How often should Vibration Testing be performed?
The frequency of Vibration Testing depends on various factors, including the specific industry standards, the critical nature of the product, and any design changes. Generally, it is advisable to perform vibration tests during the development phase, after significant modifications, and periodically for maintenance to ensure ongoing product reliability.
How do I accurately calculate the required force (thrust) rating for my shaker system?
The basic formula is Force (lbf or N) = Total Moving Mass x Peak Acceleration. The “Total Moving Mass” must include your heaviest Device Under Test (DUT), its fixture, and the shaker armature/head expander. For random vibration, you must calculate using the peak acceleration in the profile, not just the GRMS value. We strongly recommend a safety margin of 30-50% over your calculated peak force to ensure headroom and system longevity. Our engineering team provides free thrust calculations as part of the consultation.

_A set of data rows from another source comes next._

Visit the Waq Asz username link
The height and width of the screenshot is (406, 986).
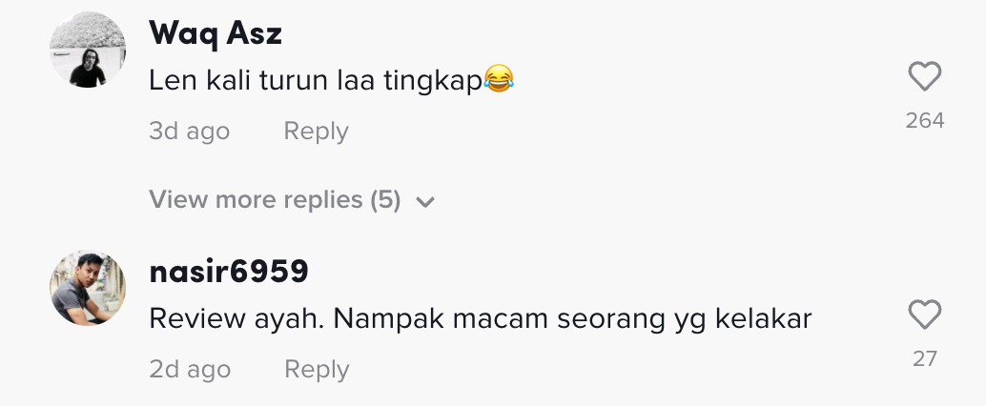(x=216, y=33)
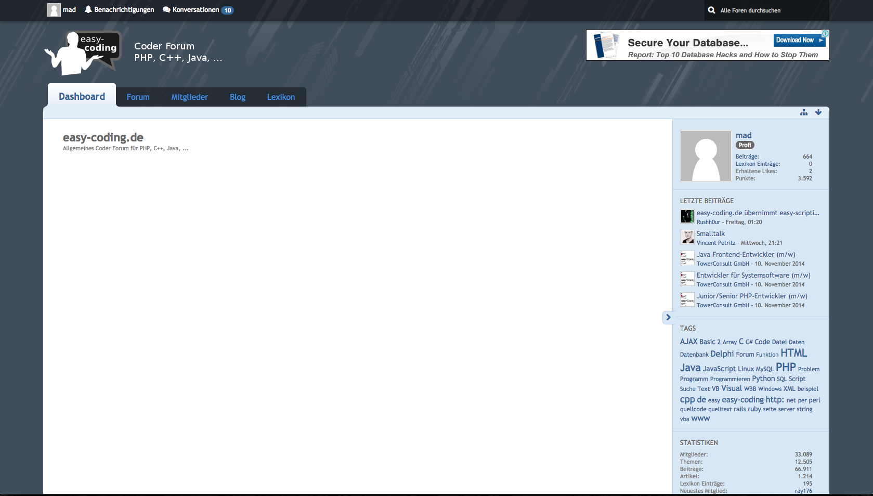The image size is (873, 496).
Task: Click mad's large profile avatar
Action: (706, 156)
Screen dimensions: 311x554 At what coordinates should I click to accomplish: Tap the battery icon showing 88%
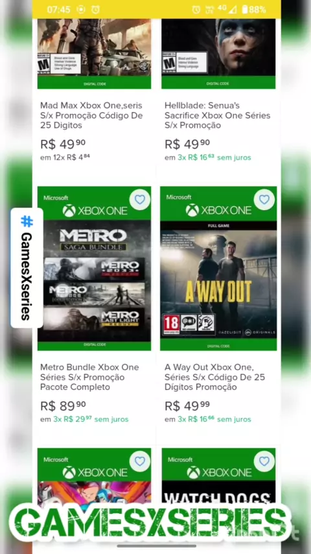click(x=245, y=10)
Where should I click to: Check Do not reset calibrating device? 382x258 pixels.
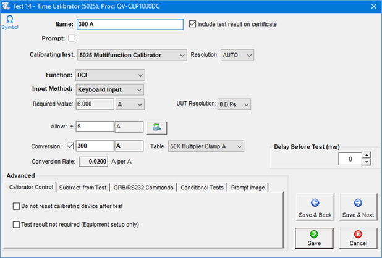(x=16, y=206)
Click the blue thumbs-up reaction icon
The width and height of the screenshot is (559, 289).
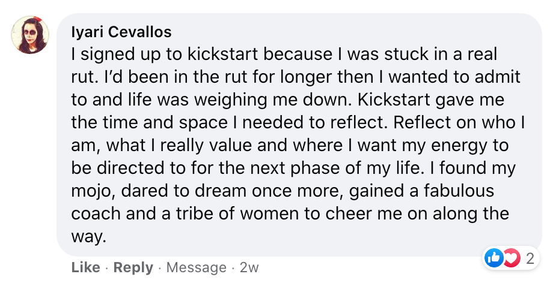tap(493, 258)
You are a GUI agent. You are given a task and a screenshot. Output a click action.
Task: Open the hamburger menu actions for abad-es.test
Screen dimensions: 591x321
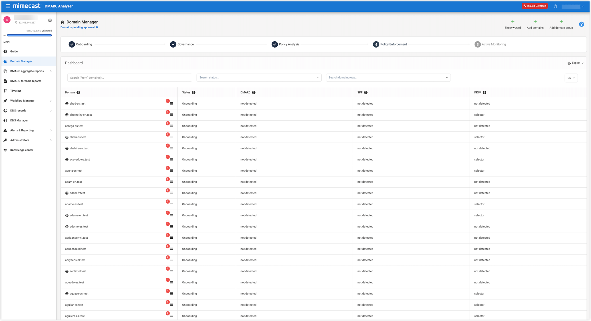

Do your systems support Combined Environmental Stress Testing (CEST)?
Absolutely. Our shakers are engineered for seamless integration with thermal chambers (both mechanical convection and liquid-to-liquid) to perform simultaneous vibration and temperature cycling. This CEST capability is crucial for uncovering failures that only occur under combined stresses, which is a requirement in many advanced automotive, aerospace, and defense validation programs.